Dan Price’s $70,000 Gamble, 4 Months Later
Sherman, set the Wayback Machine to April, 2015. Back in that day, Dan Price set the liberal’s hearts all a-flutter when he announced that he would pay all his people, over the course of 3 years, a minimum of $70,000. At the same time, Dan, the CEO of Gravity Payments, would drop his own salary from $1 million to $70,000 as well.
Those pushing for an increase in the minimum wage loved the idea. With no more than an announcement in hand, they proclaimed his move as an example others should follow. Again, all they had was an announcement. They proclaimed victory even before the new pay scale was in place, because for these liberals, intentions are more important than results.
Now here in August, we have a few results, and they’re not looking good for Gravity Payments. First off, some clients – some put off by what appeared to be a political statement, some by a concern that the fees will rise – dropped the company. Gravity has assured clients that the fees will stay the same, but there’s a perception working against him, that you can’t raise the cost of doing business without offsetting at least some of that cost. Maybe that’s all perception; we’ll see. But if you have a vendor that could be increasing its costs, it only makes sense that you might want to look for a cheaper vendor.
On the other side of the coin, Gravity Payments got more clients who appreciated the political and social statement that Dan Price made, and signed on. It appears that they did offset the number of clients who left, but for now, the economic impact of the new clients isn’t enough. New clients take over a year to be profitable for Gravity, so it’s not just a 1-for-1 trade-off. And he’s had to hire new employees to deal with the new clients, at the new, higher pay rate, which, again, impacts the bottom line.
But here’s the effect that surprised me the least. Two of Mr. Price’s most valued employees quit. Two may not seem like a lot, but it’s a rather small company. This was in part by their view that it was unfair to double the pay of some new hires while the longest-serving staff members got small or no raises. For a large swath of Gravity employees, there is no such thing as “merit pay”. The lower tier of employees gets the same amount regardless of their productivity. Even one of the employees in that tier quit because he saw how it “shackles” the low performers to the high performers.

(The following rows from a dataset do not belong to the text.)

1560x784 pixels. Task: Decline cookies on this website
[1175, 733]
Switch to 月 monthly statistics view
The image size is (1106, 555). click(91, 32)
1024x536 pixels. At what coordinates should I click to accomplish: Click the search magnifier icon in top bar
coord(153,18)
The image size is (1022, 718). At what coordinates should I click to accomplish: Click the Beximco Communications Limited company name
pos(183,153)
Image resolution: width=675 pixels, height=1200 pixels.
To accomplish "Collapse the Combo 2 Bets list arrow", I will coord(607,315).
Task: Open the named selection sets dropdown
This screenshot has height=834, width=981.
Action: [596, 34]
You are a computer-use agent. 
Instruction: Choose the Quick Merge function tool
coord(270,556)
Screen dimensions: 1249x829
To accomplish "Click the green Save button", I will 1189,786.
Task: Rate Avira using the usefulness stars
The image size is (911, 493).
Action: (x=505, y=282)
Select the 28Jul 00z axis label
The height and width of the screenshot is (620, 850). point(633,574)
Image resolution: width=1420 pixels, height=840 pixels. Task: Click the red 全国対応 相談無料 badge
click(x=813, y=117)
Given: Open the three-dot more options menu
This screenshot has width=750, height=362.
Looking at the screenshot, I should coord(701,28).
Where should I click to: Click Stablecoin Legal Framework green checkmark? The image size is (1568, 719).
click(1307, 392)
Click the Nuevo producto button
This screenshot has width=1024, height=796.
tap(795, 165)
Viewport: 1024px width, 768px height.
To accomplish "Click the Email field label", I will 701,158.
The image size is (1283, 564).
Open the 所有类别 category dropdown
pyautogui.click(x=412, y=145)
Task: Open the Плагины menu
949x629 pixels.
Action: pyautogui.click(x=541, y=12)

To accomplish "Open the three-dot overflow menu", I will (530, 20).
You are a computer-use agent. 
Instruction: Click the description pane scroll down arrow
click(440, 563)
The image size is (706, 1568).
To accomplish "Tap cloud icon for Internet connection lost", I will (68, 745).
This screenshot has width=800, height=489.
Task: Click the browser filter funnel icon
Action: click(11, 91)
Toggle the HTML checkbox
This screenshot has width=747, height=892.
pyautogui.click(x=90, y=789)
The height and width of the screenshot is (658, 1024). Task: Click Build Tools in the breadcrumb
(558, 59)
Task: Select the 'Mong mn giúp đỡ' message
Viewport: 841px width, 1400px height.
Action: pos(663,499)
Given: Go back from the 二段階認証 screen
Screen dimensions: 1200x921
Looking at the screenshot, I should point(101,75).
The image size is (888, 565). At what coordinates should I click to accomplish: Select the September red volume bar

In speaking about his ideals, Price had this to say, quoted in the NY Times:
“Income inequality has been racing in the wrong direction,” he said. “I want to fight for the idea that if someone is intelligent, hard-working and does a good job, then they are entitled to live a middle-class lifestyle.”
No, see, that’s the issue, and it’s why some of his better employees are leaving. These raises were not based on how hard you worked, and that’s going to give observant workers some cause for concern.
And then there’s the big bombshell. While not directly related to the pay raise, a lawsuit brought by his co-owner and brother may be more than the company can handle. With profits going more into salaries, there is a decreasing amount available for a rainy day, or for a buyout demand. Y’know, regardless of the merits of the case, sometimes a business needs cash sitting around to be able to handle such situations. Otherwise, any hitch in the revenue flow could put them, and their well-paid employees, out of business. Sometimes those big profits are a cushion to keep any bumps in the road from causing folks to lose their jobs. Those who dismiss that don’t, I think, understand the gravity of the situation.
Dan Price might be learning by experience, but I fear the lesson is being lost on others.